Single by George Strait

from the album Lead On
- B-side: "Down Louisiana Way"
- Released: March 20, 1995
- Recorded: April 18, 1994
- Genre: Country, zydeco
- Length: 3:36
- Label: MCA 55019
- Songwriter(s): Mike Geiger, Woody Mullis, Michael Huffman
- Producer(s): Tony Brown, George Strait

George Strait singles chronology
| "You Can't Make a Heart Love Somebody" (1994) | "Adalida" (1995) | "Lead On" (1995) |

= Adalida =

"Adalida" is a song recorded by American country music artist George Strait. It was released in March 1995 as the third single from his album Lead On. It peaked at number 3 in the United States, and number 2 in Canada. It was written by Mike Geiger, Woody Mullis and Michael Huffman.

==Content==
The song is an uptempo, in which the narrator refers to a "Cajun queen" named Adalida.
It was inspired by a young lady George Strait met in his hometown, named Ida. He was about to sing at the strawberry festival in Poteet, when he ran into her.

==Cover versions==
Country music band Sugarland covered the song from the television special George Strait: ACM Artist of the Decade All Star Concert.

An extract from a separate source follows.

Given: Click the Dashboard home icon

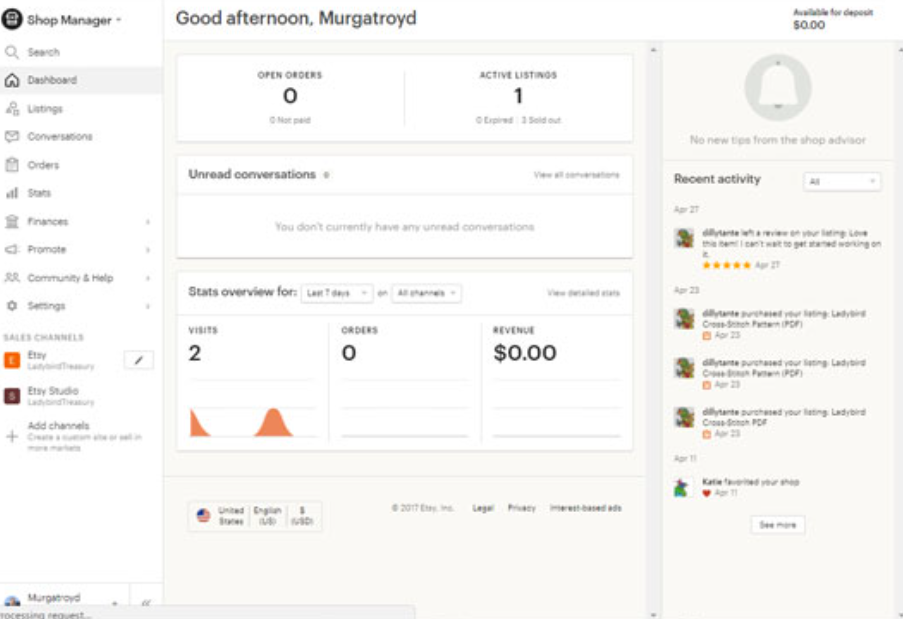Looking at the screenshot, I should click(12, 80).
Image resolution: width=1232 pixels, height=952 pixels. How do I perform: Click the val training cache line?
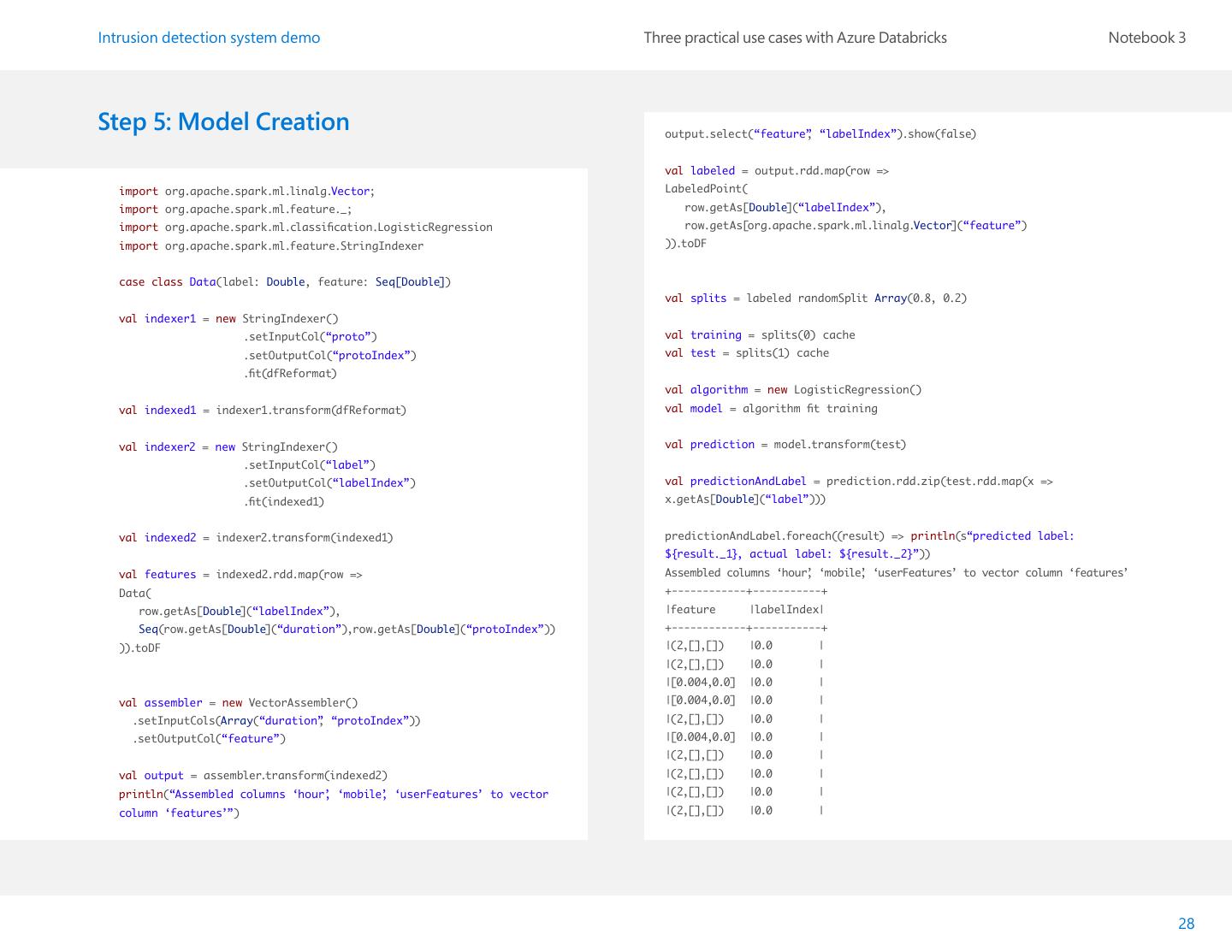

Tim Armstrong from the band Rancid, covered the song in 2012 with his side project Tim Timebomb.

==Critical reception==
Deborah Evans Price, of Billboard magazine reviewed the song favorably, calling it a "zydeco-spiced single", and that in the hands of a lesser singer, "a song like this would have been difficult to stretch." Alanna Nash of Entertainment Weekly was less favorable, saying that it "fails to challenge him in even the slightest way".

==Chart positions==
"Adalida" debuted at number 72 on the U.S. Billboard Hot Country Singles & Tracks for the week of March 25, 1995.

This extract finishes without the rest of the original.